My favorite book growing up was Alexander and the Terrible, Horrible, No Good, Very Bad Day.
Alexander has a really bad day. Alexander wakes up late and he misses the bus. His brother gets new shoes, but the store is out of shoes in his size. His siblings get ice cream, but his falls right off the cone. He steps in gum. He swallows toothpaste. He has to go to bed early. And he is convinced that his mom likes his brother better than him. His solution is almost always moving to Australia.
“I think I’ll move to AUSTRALIA!” he laments.1
And even as a kid, I knew he was on to something. Because some days you just want to stay in bed. Or move to Australia.
I began to think of the first year of my daughter’s life as the Terrible, Horrible, No Good, Very Bad Year. It was like a bad day—the kind where you make it halfway through the morning and find yourself cursing your existence and rolling your eyes at all the annoying, happy people around you. But the bad day dragged on and eventually became months, and finally crept into a year. My daughter’s first year on planet earth was the hardest year of my life, and she, the new crying baby who refused to sleep, was my only reprieve. When your firstborn baby is the easiest part of your life, there is a serious problem.
Those are the kinds of days, turned weeks, turned months that drive people to their weaknesses. Working out. TMZ marathons. Vodka. Self-medicating. Tracking down old flings on Facebook. In my case, Ben & Jerry’s ice cream, Oprah reruns, and an unwritten sign on my back that perpetually read “Mean Girl.” Okay, and a season of too much vodka. A year of brokenness led me to becoming the worst possible version of myself.
By September of 2009 we had finally collected all of the insurance money and were able to replace our van, trailer, music equipment, instruments, and merchandise. But caring for a five-month-old while continuing to tour and dealing with accruing financial pressures were taking an increasing toll on my life. My primary care physician told me I was the youngest patient she had ever diagnosed with shingles and asked in a sharp voice if I planned on my life becoming less stressful in the near future. I stared at her blankly. That’s like asking someone if they plan on having less cancer in the future. I sure hope there’s less stress, lady.
Three weeks after the shingles diagnosis we lost our van and trailer all over again. I wasn’t in the van; I just got the phone call. It was late at night and there was heavy rain. They were on a dark country road; there was a curve, then a blind spot, and an oak tree that had fallen squarely in the middle of the street. The guys in the band were okay and that’s all I truly cared about. But the van and trailer—the brand-new van and trailer—were a total loss. The loss was so unreal it was almost comical. We were living in a perpetual plague of grasshoppers, crickets, frogs, and thefts. We were so Old Testament.
By March of 2010 almost a year had passed since our van and trailer were stolen and our baby was born. Nearly six months since the shingles appeared and the van and trailer had been totaled in the wreck. And then coming full circle, as if to tie up the year from hell with a pretty bow, there was that one particular week in March 2010 that I will never forget.

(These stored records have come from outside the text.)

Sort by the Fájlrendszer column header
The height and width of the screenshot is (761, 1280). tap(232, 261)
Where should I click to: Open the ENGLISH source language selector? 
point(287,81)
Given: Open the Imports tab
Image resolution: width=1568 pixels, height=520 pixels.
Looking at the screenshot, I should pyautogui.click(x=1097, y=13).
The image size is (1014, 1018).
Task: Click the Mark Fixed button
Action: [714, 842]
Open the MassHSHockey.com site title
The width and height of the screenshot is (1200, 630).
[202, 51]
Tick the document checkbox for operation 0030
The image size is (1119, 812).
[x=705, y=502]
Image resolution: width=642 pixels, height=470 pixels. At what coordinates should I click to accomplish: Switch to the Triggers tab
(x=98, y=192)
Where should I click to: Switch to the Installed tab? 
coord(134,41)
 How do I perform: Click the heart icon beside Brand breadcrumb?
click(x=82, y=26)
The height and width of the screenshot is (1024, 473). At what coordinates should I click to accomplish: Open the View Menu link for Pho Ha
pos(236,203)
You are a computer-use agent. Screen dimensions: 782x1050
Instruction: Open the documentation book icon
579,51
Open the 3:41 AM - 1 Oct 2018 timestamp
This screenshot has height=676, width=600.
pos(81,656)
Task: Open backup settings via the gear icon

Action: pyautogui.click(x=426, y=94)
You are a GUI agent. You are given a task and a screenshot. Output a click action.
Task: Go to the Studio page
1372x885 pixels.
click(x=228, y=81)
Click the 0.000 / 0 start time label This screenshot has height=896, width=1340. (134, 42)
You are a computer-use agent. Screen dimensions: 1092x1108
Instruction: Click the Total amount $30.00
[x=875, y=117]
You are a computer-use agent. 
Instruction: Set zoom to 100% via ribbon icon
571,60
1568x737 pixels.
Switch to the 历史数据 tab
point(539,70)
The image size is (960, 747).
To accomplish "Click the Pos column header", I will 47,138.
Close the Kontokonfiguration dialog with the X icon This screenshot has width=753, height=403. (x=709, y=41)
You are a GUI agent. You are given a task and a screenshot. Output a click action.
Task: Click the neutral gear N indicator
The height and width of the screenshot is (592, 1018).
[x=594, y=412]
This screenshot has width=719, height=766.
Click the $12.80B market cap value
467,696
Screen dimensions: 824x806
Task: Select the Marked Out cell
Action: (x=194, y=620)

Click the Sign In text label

On Monday we came back defeated from a weekend of poorly attended shows and found that both of our personal cars had died. For the first time in our adult lives we didn’t have the money in the bank to fix them. On Tuesday my younger cousin drove over an improvised explosive device in his armored medical vehicle in Afghanistan, and he was fighting for his life. My family was broken as we waited on the jumbled updates. On Wednesday Annie woke up from her afternoon nap with blood running out of her ears and down her neck. She needed emergency surgery. And we needed $3,000 to pay the deductible; I had to call my dad and painfully, shamefully ask for money. On Thursday Annie had surgery. And on Saturday we flew to Albuquerque, New Mexico, to begin the spring tour of 2010.
In retrospect, leaving home after a week like that—a year like that—seems foolish. But in the moment, leaving seemed like the most logical answer. Something had gone really wrong during the first year of Annie’s life. We knew that much. We were living in a plague of Old Testament proportions, and it felt like we were cursed. Ryan and I convinced ourselves that the way out of our suffering was running away.
To Albuquerque, then Phoenix, Las Vegas, California, and Oregon. Shows were scheduled back-to-back for two months straight with Sanctus Real. And that was the answer: the cities, people, shows. The anywhere-but-here. As if you can magically dust curses off your hands like sand off your sandals and move to the next town where you are wanted. But running away almost never makes things better. We should have heeded the lesson from Jonah in the Old Testament. His running away earned him a spot in the guts of a whale.
If you are lucky, running prolongs your time a bit. But if you are really having a go at it, the breakdown of your dreams and plans seems to follow you whether you are on a plane, in an RV, or in Australia. You can’t outrun life’s unraveling no matter how hard you try. Still, we tried. We hit the road. It was March 2010.